Paul Edward Valentine Giamatti ( ; born June 6, 1967) is an American actor, comedian and film producer. He first garnered attention for his breakout role in Private Parts as Kenny "Pig Vomit" Rushton, leading to supporting roles in Saving Private Ryan, Man on the Moon, Big Momma's House, and Big Fat Liar.

He won acclaim for his leading roles as Harvey Pekar in American Splendor (2003), Miles Raymond in Sideways (2004), Mike Flaherty in Win Win (2011), and Richard in Private Life (2018), while continuing to play supporting roles such as Joe Gould in Cinderella Man (2005), which earned him a nomination for the Academy Award for Best Supporting Actor, Chief Inspector Uhl in The Illusionist (2006), Karl Hertz in Shoot 'Em Up (2007), Nicholas "Nick" Claus in Fred Claus (2007), Tom Duffy in  (2011), Theophilus Freeman in 12 Years a Slave (2013), Ralph in Saving Mr. Banks (2013), Eugene Landy in Love & Mercy (2014), Dr. Lawrence Hayes in San Andreas (2015) and Jerry Heller in Straight Outta Compton (2015).

He played the titular character in the HBO miniseries John Adams (2008), which earned him a Golden Globe Award, a Primetime Emmy Award and Screen Actors Guild Award. He stars as U.S. Attorney Chuck Rhoades Jr. in the Showtime television series Billions (2016–present).

Early life
Giamatti was born June 6, 1967, in New Haven, Connecticut, the youngest of three children. His father, Angelo Bartlett Giamatti, was a Yale University professor who later became president of the university and commissioner of Major League Baseball. His mother, Toni Marilyn Giamatti (née Smith), was a homemaker and English teacher who taught at Hopkins School and had also previously acted.

His paternal grandfather's family were Italian emigrants from Telese Terme; the family surname was originally spelled "Giammattei" () before immigrating to the United States. Giamatti's other ancestries are German, Dutch, English, French, Irish, and Scottish. His paternal grandmother had deep roots in New England, dating back to the colonial era. Giamatti's brother, Marcus, is also an actor, and his sister, Elena, is a jewelry designer.

Giamatti was first educated at The Foote School and later graduated from Choate Rosemary Hall in 1985. He attended Yale, where he was active in the undergraduate theater scene and working with fellow actors and Yale students Ron Livingston and Edward Norton. He graduated in 1989 with a bachelor's degree in English, and went on to earn a Master of Fine Arts degree from the Yale School of Drama, where he studied with Earle R. Gister.

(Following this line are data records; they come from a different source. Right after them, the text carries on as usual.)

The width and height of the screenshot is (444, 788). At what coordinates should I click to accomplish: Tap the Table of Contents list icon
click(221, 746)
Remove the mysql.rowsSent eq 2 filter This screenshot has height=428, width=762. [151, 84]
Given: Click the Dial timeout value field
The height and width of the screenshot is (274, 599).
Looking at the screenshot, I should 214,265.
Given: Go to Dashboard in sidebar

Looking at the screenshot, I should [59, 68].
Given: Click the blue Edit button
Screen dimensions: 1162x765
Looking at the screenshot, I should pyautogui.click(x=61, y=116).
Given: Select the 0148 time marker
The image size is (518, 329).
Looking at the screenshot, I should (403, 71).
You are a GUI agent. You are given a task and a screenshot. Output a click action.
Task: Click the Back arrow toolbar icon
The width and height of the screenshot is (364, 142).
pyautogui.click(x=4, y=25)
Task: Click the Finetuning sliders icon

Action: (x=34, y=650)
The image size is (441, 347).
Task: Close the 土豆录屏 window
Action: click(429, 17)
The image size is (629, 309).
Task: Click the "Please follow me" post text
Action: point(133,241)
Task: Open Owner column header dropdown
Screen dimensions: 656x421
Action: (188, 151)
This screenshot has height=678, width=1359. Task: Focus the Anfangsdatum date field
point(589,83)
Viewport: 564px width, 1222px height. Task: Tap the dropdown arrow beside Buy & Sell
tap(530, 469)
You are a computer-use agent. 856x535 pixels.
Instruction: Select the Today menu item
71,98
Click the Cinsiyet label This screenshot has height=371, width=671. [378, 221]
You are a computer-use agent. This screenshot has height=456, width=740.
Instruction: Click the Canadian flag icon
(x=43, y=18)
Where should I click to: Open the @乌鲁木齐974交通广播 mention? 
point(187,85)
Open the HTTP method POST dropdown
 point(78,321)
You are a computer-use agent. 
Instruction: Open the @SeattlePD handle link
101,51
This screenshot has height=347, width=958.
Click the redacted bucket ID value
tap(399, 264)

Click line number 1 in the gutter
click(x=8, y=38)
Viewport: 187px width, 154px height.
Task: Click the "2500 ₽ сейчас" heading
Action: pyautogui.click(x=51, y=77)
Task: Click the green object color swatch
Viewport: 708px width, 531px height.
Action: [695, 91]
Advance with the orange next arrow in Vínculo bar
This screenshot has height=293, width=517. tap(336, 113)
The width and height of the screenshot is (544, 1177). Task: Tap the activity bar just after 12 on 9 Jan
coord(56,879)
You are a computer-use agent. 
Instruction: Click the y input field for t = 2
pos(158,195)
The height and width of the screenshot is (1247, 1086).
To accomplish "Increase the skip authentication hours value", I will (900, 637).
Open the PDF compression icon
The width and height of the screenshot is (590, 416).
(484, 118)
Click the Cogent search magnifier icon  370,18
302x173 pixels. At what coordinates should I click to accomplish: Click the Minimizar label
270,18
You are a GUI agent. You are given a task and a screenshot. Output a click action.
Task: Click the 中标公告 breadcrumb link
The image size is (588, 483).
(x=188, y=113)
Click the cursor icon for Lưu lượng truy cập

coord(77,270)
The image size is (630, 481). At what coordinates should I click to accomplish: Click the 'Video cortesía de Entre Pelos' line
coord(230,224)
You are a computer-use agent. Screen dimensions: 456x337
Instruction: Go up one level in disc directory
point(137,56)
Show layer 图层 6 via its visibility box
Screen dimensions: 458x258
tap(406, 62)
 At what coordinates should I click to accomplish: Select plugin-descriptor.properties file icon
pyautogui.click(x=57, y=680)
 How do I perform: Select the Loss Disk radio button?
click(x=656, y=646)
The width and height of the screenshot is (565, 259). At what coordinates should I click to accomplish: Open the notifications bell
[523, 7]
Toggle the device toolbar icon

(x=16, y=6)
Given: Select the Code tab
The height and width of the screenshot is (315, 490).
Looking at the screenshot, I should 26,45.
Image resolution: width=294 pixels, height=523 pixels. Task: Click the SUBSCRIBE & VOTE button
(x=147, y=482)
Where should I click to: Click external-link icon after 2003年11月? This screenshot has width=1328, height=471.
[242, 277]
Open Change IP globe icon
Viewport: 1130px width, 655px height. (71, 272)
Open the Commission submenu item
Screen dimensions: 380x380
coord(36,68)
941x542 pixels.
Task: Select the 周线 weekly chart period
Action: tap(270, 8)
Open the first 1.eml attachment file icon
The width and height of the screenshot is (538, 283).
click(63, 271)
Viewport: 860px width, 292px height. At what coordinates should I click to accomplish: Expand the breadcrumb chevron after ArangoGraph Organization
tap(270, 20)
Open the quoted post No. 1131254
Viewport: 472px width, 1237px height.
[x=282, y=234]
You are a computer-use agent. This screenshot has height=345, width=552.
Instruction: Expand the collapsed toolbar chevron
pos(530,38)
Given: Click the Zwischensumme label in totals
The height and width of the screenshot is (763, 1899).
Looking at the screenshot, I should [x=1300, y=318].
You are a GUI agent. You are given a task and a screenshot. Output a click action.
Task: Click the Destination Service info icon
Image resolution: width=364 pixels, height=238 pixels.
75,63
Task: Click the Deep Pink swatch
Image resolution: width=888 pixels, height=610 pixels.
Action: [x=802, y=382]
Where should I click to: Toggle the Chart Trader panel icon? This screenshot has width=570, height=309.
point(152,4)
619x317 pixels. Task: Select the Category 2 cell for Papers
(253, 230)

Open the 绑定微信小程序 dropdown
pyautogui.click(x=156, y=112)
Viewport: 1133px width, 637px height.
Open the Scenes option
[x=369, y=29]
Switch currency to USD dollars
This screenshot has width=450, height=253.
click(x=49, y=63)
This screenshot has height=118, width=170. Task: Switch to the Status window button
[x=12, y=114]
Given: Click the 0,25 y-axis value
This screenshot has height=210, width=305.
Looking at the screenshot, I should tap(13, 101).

He performed in numerous theatrical productions, including on Broadway and a stint from 1989 to 1992 with Seattle's Annex Theater, before appearing in some small television and film roles in the early 1990s.

Career

In 1997, Giamatti landed his first high-profile role as Kenny "Pig Vomit" Rushton in the film adaptation of Howard Stern's Private Parts. Stern praised Giamatti's performance often on his radio program, calling for him to be nominated for the Academy Award for Best Supporting Actor. In 1998, Giamatti appeared in a number of supporting roles in the big-budget films, The Truman Show, Saving Private Ryan and The Negotiator. In 1999, he played Bob Zmuda and Tony Clifton in Miloš Forman's Andy Kaufman biopic, Man on the Moon. Giamatti continued working steadily during the early 2000s by appearing in major studio releases including Big Momma's House, Planet of the Apes and Big Fat Liar.

In 2003, Giamatti began to earn critical acclaim after his lead role in the film American Splendor. In 2004, Giamatti gained mainstream recognition and fame with the independent romantic comedy Sideways. His portrayal of a depressed writer vacationing in the Santa Barbara wine country garnered him a Golden Globe nomination and an Independent Spirit Award and he was named Best Actor in a Leading Role by several significant film critics groups (New York, Chicago, Toronto, San Francisco, Online Film Critics).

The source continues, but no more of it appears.